## Start

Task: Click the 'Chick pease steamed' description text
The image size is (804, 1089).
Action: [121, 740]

## End
## Start

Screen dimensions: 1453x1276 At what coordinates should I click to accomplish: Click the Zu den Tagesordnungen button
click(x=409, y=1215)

## End
## Start

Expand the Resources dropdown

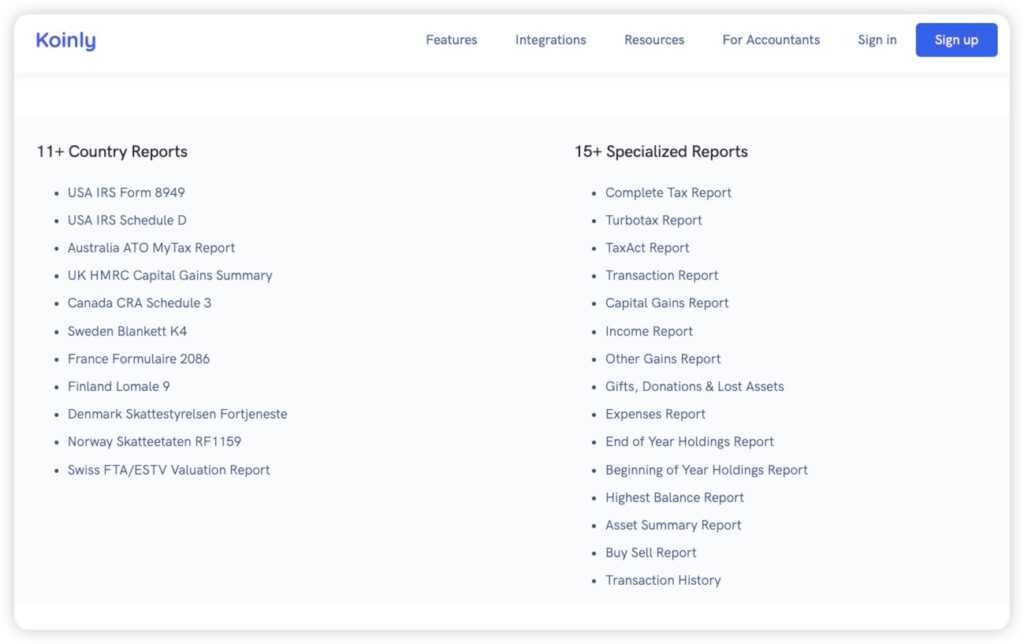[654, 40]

## End

Short problem: Quote the listing from the line with "Task: Click the" up to and including the line with "Action: [121, 740]", reproducing those lines exactly.

Task result:
Task: Click the 'Chick pease steamed' description text
The image size is (804, 1089).
Action: [121, 740]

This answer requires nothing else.